CONSIGNE: Extrayez mot pour mot la partie de l'extrait sur les jeunes diplômés qui commence aux mots « Objectiver les faits… » et s'arrête après les mots « priori destinés ? ».

EXTRAIT CHOISI:
■ ■ ■ ■

Objectiver les faits…

Mais que penser de ce phénomène ? Que penser de ces jeunes, même pas trentenaires, qui semblent préférer – aux dires des médias – l’épanouissement, le sentiment d’être utiles ou reconnus, la quête de sens plutôt que de faire carrière dans le monde des grandes entreprises multinationales qui les attendent ? Que penser de ces jeunes qui ont pensé suffisamment fort qu’ils et elles ne pourraient pas réaliser leurs objectifs personnels et professionnels de façon satisfaisante dans le type d’emploi pour lequel ils s’étaient a priori destinés ?

Mais que représentent-ils numériquement, ces « déserteurs » d’un nouveau genre ? Quel poids pèsent-ils dans leur génération, dans le milieu des diplômés des grandes écoles ? Une très faible minorité à n’en pas douter. Les entreprises préférées des jeunes diplômés demeurent, en effet, années après années, de très grandes entreprises situées bien loin du monde de l’économie sociale et solidaire et du retour à la terre. Y-a-il donc pour les entreprises matière à s’inquiéter, à se remettre profondément en question ? Sans doute non ! Mais, il serait bien dommage de négliger les signaux faibles qui dépassent les cas exemplaires qu’aiment à raconter les journaux.

….sans en négliger la portée

Observons par exemple le temps et l’énergie consacrés par des étudiants de la plus que trentenaire association « Ingénieurs sans frontière » à interpeller les écoles pour former des « ingénieurs-citoyens ». Observons aussi le plus récent réseau « Ingénieurs engagés » où étudiants et enseignants repensent ensemble leur place dans une société qui mettrait les questions sociales et écologiques au premier plan. Observons la présence d’étudiants de grandes écoles dans les manifestations organisées par « Youth for Climate ». Comptons aussi les signataires du « manifeste étudiant pour un réveil écologique », futurs ingénieurs mais aussi étudiants d’autres filières et le nombre de grandes écoles ayant inclus dans leur programme des modules, projets tutorés et conférences portant sur le développement durable.

■ ■ ■ ■

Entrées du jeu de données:
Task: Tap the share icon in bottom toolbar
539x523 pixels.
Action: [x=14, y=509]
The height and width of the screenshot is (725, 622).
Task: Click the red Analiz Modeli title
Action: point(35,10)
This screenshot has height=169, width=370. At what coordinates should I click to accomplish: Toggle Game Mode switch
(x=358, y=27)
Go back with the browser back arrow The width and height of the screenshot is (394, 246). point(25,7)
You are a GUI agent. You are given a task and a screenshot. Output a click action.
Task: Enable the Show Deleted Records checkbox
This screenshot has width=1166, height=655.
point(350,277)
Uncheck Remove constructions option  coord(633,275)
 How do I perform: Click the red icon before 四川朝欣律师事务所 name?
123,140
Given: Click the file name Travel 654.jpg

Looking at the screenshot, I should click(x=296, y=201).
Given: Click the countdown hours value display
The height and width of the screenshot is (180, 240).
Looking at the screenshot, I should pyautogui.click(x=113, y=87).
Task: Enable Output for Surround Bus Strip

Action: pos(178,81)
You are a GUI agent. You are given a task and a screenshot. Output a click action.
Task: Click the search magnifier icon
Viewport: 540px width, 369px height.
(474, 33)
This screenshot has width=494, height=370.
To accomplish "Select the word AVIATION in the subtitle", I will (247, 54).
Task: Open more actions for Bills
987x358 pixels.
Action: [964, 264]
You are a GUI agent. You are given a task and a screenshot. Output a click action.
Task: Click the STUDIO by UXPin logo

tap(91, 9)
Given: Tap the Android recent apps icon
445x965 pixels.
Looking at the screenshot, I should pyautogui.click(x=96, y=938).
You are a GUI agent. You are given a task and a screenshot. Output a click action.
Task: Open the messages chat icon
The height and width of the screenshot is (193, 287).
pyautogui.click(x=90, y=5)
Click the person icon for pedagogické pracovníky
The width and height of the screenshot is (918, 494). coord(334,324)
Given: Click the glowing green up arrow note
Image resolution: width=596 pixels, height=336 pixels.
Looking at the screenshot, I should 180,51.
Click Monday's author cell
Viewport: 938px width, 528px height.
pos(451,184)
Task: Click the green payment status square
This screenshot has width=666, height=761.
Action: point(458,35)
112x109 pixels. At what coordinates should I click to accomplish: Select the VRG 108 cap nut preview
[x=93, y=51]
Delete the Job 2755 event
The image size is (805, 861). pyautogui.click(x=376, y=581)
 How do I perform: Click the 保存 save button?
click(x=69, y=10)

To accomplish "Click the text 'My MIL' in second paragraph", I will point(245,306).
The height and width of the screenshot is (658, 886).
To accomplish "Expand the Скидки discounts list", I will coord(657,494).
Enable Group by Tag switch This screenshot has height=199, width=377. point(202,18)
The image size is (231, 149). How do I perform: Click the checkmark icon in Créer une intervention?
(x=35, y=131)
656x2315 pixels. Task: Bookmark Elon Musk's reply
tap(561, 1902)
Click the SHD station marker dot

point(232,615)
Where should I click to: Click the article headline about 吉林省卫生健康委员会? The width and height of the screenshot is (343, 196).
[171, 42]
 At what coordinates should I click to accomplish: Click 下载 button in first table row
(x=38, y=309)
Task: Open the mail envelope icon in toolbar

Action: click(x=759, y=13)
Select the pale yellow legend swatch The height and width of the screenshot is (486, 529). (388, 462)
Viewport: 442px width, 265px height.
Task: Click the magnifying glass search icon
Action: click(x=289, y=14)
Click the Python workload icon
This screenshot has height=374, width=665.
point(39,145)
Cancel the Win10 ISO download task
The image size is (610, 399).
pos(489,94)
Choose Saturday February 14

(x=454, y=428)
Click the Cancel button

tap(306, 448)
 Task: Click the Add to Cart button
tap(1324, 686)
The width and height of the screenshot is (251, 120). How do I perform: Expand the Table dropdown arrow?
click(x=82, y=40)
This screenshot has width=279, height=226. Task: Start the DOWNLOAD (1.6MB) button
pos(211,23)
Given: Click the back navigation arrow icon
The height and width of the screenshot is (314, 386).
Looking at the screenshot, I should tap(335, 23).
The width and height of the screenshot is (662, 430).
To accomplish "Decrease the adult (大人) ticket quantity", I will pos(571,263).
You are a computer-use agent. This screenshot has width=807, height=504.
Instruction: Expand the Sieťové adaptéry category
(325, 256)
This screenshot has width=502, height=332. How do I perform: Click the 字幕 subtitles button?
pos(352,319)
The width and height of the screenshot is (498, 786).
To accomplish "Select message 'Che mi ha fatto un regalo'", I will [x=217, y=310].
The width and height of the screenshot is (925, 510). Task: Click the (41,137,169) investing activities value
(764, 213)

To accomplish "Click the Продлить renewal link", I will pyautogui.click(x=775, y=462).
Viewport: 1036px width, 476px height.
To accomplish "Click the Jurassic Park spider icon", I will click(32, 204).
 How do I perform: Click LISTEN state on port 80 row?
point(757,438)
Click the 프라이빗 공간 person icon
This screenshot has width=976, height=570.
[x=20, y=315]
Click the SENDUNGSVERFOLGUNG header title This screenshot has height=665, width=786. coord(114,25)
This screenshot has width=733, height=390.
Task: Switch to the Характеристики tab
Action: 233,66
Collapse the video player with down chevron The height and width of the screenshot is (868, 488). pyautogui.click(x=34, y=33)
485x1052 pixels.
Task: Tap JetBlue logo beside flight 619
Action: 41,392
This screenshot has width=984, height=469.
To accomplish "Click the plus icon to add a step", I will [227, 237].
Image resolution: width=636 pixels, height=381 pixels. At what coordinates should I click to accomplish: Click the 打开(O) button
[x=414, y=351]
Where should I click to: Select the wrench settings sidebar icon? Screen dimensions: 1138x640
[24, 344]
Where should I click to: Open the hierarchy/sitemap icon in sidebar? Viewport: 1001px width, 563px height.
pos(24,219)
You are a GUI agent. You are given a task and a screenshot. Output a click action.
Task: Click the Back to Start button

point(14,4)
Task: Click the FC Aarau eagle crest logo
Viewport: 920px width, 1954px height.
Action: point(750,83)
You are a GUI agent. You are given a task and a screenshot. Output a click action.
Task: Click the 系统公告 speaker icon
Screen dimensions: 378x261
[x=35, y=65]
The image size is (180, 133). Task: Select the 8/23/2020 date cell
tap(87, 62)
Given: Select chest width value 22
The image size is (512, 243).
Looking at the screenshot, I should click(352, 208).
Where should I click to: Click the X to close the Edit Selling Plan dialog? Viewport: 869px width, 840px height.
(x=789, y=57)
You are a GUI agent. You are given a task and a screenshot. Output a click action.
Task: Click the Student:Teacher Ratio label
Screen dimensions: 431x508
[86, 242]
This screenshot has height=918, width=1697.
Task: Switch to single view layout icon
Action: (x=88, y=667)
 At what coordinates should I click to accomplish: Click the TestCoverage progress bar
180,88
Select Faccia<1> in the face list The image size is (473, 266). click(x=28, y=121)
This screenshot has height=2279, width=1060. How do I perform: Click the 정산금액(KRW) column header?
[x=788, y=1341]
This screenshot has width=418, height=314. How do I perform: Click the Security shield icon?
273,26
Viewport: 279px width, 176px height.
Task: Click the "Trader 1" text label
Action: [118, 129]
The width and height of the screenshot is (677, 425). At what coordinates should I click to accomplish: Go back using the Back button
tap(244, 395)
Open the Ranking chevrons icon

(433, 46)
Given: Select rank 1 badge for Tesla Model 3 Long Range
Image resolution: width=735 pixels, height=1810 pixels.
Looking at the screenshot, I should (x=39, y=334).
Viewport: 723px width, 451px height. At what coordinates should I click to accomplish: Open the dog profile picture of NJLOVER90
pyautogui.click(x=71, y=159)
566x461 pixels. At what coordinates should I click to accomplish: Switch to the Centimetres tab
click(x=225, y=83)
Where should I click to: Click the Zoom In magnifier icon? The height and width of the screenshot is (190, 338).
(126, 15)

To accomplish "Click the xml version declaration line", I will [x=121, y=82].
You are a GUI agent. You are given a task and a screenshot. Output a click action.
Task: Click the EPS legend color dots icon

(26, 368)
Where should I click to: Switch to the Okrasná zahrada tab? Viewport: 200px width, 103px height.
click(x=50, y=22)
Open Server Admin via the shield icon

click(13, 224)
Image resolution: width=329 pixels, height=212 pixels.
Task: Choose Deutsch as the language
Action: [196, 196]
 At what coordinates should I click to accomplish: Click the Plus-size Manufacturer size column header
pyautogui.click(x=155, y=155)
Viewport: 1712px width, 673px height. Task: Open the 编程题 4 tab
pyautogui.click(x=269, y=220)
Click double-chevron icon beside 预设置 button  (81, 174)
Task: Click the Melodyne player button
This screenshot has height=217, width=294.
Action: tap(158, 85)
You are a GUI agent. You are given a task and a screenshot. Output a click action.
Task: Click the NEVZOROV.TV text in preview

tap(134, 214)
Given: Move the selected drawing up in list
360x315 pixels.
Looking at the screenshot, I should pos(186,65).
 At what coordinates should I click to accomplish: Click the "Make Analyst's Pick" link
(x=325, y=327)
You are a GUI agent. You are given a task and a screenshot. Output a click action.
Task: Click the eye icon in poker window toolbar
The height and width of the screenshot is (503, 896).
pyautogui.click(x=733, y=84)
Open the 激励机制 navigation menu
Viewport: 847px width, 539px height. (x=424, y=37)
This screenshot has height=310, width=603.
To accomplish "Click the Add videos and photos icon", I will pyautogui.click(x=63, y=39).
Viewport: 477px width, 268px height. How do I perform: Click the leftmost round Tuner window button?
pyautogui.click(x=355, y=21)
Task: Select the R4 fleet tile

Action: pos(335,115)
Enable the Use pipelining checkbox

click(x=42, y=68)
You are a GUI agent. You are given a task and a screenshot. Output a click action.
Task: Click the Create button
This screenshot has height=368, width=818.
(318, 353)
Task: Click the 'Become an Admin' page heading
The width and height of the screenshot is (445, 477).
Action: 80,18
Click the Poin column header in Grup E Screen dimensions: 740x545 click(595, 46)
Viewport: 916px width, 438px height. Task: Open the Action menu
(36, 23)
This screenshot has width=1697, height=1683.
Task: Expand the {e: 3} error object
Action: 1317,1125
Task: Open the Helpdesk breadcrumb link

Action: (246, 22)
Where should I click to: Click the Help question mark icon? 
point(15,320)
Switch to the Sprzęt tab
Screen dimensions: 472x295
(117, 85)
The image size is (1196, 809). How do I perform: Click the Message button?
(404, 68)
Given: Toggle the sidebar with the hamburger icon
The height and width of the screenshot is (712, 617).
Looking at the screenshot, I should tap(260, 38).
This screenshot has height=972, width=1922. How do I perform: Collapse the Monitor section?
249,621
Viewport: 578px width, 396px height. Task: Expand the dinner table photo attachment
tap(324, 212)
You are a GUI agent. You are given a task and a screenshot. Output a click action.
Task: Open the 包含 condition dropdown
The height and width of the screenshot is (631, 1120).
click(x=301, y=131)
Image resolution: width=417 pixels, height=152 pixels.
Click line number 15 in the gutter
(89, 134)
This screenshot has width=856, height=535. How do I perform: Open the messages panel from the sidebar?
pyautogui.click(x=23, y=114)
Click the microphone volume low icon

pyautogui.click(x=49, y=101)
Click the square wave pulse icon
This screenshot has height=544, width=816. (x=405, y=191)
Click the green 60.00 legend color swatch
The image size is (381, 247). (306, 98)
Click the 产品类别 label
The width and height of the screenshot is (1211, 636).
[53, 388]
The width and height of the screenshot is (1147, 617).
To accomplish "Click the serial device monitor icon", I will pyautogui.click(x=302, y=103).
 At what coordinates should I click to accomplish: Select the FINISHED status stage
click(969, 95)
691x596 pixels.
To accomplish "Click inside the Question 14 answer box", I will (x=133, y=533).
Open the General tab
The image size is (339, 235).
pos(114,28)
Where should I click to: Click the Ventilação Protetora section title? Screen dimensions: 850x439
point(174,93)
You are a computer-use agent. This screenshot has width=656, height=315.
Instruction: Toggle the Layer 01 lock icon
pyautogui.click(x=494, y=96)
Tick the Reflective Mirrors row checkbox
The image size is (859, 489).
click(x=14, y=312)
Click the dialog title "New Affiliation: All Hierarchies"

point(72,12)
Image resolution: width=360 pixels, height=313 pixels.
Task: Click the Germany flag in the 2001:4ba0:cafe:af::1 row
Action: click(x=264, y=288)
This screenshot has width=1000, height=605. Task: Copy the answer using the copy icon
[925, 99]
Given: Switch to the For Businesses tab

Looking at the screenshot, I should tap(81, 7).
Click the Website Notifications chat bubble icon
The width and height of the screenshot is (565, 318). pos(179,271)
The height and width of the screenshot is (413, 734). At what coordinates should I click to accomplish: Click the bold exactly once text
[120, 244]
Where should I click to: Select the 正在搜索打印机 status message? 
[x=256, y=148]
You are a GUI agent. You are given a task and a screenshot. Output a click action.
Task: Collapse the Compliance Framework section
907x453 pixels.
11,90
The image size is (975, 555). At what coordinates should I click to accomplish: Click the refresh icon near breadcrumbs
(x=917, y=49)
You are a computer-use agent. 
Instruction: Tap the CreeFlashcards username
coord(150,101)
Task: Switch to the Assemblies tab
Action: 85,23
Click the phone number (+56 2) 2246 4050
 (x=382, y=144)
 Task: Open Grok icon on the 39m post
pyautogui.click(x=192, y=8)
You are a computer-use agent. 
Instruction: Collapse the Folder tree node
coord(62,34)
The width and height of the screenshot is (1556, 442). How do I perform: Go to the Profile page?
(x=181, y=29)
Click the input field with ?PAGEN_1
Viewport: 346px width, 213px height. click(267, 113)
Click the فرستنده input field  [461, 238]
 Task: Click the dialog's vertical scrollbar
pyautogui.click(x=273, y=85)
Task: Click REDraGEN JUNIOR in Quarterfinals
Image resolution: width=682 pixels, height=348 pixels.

■ ■ ■ ■

RÉPONSE:
Objectiver les faits…

Mais que penser de ce phénomène ? Que penser de ces jeunes, même pas trentenaires, qui semblent préférer – aux dires des médias – l’épanouissement, le sentiment d’être utiles ou reconnus, la quête de sens plutôt que de faire carrière dans le monde des grandes entreprises multinationales qui les attendent ? Que penser de ces jeunes qui ont pensé suffisamment fort qu’ils et elles ne pourraient pas réaliser leurs objectifs personnels et professionnels de façon satisfaisante dans le type d’emploi pour lequel ils s’étaient a priori destinés ?